I have data where I am looking at predicting drug resistance (binary) by the presence/absence of different genes. Few genes are thought to have any real effect. In addition, the presence of some genes is very low, and the presence/absence can be highly correlated among genes. This can make for separation problems in the logistic regression. My goal is prediction. I want to predict the outcome (drug resistance) for a variety of drugs using the genes.
Let’s say I have a bunch of genes and a single drug, then I could simply fit a logistic regression model and specify a regularized horseshoe prior. However, I have many drugs, which are somewhat related, so I would actually like to specify a multilevel model, such that information is partially pooled across drugs for the effect of the gene on the outcome resistance.
I have simulated some data that looks pretty close to my real data, by specifying an uncorrelated varying intercepts and varying slopes model to simulate the data, where the varying effects follow a student t distribution (when I run a multilevel model on my real data, all of the correlations between varying effects are around 0.0 with credible intervals that broadly (and rather evenly) cover both sides of zero).
See this txt file for the code for the data simulation and model.
code simulation uncorrelated varying intercepts slopes resistance data.txt (3.3 KB)
The model that I have run looks like this:
#set up model, varying intercepts and slopes model where varying effects modeled via student distribution
bf_logistic <- bf(y ~ 1 + gene1 + gene2 + gene3 + gene4 + gene5 + gene6 + gene7 + gene8 + gene9 + gene10 +
gene11 + gene12 + gene13 + gene14 + gene15 + (1 + gene1 + gene2 + gene3 + gene4 + gene5 + gene6 + gene7 + gene8 + gene9 + gene10 +
gene11 + gene12 + gene13 + gene14 + gene15 | gr(drug_f, dist="student"))) + bernoulli()
#set up regularized hs prior for logistic model
p <- 5 #guess at number of relevant variables
D <- 16 #number of variables in the model (is this correct even for hierarchical model??? I assume it is number of population-level effects)

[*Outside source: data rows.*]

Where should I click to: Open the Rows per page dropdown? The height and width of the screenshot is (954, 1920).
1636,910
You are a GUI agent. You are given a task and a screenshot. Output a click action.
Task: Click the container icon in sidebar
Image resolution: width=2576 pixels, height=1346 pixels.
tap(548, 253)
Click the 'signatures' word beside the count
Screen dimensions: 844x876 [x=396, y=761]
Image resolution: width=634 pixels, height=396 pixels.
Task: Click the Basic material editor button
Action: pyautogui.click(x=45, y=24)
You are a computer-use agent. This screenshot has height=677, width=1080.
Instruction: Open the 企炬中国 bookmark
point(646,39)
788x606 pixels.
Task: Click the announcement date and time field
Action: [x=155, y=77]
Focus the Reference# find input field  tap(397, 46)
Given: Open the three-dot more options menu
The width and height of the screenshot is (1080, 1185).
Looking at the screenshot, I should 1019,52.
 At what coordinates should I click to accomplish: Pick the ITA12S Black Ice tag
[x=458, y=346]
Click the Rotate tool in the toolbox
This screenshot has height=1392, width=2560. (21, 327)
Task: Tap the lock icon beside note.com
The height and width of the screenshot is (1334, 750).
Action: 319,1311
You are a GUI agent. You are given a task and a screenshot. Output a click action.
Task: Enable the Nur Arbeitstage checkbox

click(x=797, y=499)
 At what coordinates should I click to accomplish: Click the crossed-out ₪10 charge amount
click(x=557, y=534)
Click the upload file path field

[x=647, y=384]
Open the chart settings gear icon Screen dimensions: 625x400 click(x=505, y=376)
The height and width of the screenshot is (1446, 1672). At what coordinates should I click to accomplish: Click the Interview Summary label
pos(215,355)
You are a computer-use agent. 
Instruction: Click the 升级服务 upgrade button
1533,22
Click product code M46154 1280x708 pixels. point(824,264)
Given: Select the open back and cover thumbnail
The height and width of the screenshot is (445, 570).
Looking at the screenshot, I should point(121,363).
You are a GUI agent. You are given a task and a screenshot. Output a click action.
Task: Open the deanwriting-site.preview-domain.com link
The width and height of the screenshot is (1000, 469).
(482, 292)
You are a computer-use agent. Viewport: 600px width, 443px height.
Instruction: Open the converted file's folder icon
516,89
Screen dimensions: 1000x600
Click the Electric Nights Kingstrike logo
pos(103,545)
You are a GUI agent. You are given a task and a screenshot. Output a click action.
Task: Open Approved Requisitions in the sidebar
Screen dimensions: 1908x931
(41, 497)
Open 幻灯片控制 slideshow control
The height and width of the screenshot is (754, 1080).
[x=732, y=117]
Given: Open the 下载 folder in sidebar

sigma <- 2 #as recommended for logistic regression in slide 14 https://github.com/avehtari/modelselection/blob/master/regularizedhorseshoe_slides.pdf
n <- nrow(d1) #number of observations in dataset
scale_global <- (p/(D-p))*(sigma/sqrt(n))
prior1 <- c(
prior(horseshoe(df = 1, scale_global = scale_global), class=b),
prior(cauchy(0, 1), class=sd),
prior(lkj(2), class=cor)
)
m1 <- brm(bf_logistic,
prior = prior1, data=d1, chains=4, iter=2000, warmup=1000,
control = list(adapt_delta = 0.999, max_treedepth=13), cores=4)
The model takes a little bit of time to run, so here are the results from the above sim and model run
sim model output.txt (13.2 KB)
Notice I have specified the regularized horseshoe prior for the ‘population-level’ effects, and a cauchy prior for the varying effects. What I would like to do is to model the sparsity in the population-level effects and allow the genes to effect the outcome differently for different drugs (but share information; partial pooling), but at the same time, I also want a similar sparse prior on the varying effects.
I am trying to wrap my mind around what it means to impose the hs prior on the population-level effects but then have all those varying slopes in the model… do the varying slopes sort of ‘water down’ the effect of the hs prior? In other words, I use this hs prior with the goal of pulling noise toward zero, but then I have a varying slope, so is it possible that the varying slope simply allows the noise to exist in the model even though the hs prior has done it’s job on the population-level effects?
Is my cauchy prior a good choice?
Based on this plot, it appears the hs prior has done it’s job for the population-level effects.
Also, using coef(m1)
in brms, I can view the slopes for each gene for each drug, and it appears that the combination of the hs prior and cauchy prior works as intended.
coef m1.txt (10.3 KB)
I would appreciate thoughts on this! It would be great if someone could confirm that using a hs prior in a multilevel model such as described above isn’t a poor idea. Thanks!